■ Check your understanding ■
A. In the text on electric-car battery production, how many purely electric vehicles were registered worldwide in 2015?
B. Repeat the passage of the electric-car battery text from "It is a market" to "have low humidity.", word for word.
C. Pick up the text on electric-car battery production after its last sentence and keep writing.

Only a humming noise can be heard when an electric car accelerates. Quietly, but unstoppably, electro-mobility is picking up speed worldwide. Not audible at all, but at least just as important: no exhaust gases harm the environment – if the electricity used for ‘refuelling’ is produced from renewable energy.
It is a market of the future: in 2015, 550,000 purely electric vehicles and around twice as many hybrid vehicles were registered worldwide. Demand is growing, vehicle manufacturers are booming and hence battery producers too, because the batteries, alongside the electric motor, are the heart of the e-car. Around 30 to 40 per cent of the added value on purely electric vehicles is accounted for by the battery.
New factories are being built across the world and automation is in high demand: from the production of the electrodes and the cell through to the assembly of the battery module. Among other things, standard handling systems are used, which must not damage or contaminate the sensitive lithium-ion cells during the production process. The production environment of lithium-ion batteries poses further special challenges for automation technology: it must be clean and have low humidity.
One of the major challenges is foreign metals, especially copper. The precious metal is a key alloy component of brass leads, as used, for example, in electric drives. Due to friction, abraded particles in tiny amounts can get into the environment. If copper particles contaminate the surface of electrodes, even the smallest quantities can lead to an unwelcome chemical reaction in the battery. Tiny needles are formed, which damage the sensitive separator membrane inside the battery and can trigger a short circuit. The second challenge is air humidity: if the electrolyte, in other words the fluid in the battery, which is used to store energy, absorbs moisture from the air, this reduces its performance significantly.

■ Provided material ■
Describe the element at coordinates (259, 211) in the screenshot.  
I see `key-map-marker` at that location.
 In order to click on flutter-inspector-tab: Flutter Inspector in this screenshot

■ Outputs by task ■
A. 550,000 purely electric vehicles.

B.
It is a market of the future: in 2015, 550,000 purely electric vehicles and around twice as many hybrid vehicles were registered worldwide. Demand is growing, vehicle manufacturers are booming and hence battery producers too, because the batteries, alongside the electric motor, are the heart of the e-car. Around 30 to 40 per cent of the added value on purely electric vehicles is accounted for by the battery.
New factories are being built across the world and automation is in high demand: from the production of the electrodes and the cell through to the assembly of the battery module. Among other things, standard handling systems are used, which must not damage or contaminate the sensitive lithium-ion cells during the production process. The production environment of lithium-ion batteries poses further special challenges for automation technology: it must be clean and have low humidity.

C.
Dry room for manufacturing
It does not have to be a clean room, however. For the production of lithium-ion batteries, a so-called dry room is sufficient, where the air is permanently treated and where copper-free automation components are used. Many Festo products are copper-free as standard, for example when the leads are made of plastic materials. The alloy content of copper in the metals is less than six per cent at Festo. In addition, since 2017 Festo has been supplying special components on which all the parts that generate friction are free of copper – for example the guide bearings. Even higher standards are not a problem either: if a battery manufacturer does want to be on the safe side and produce batteries under clean room conditions, Festo’s standard market products fulfil the ISO6/ISO7 clean room conditions as a rule.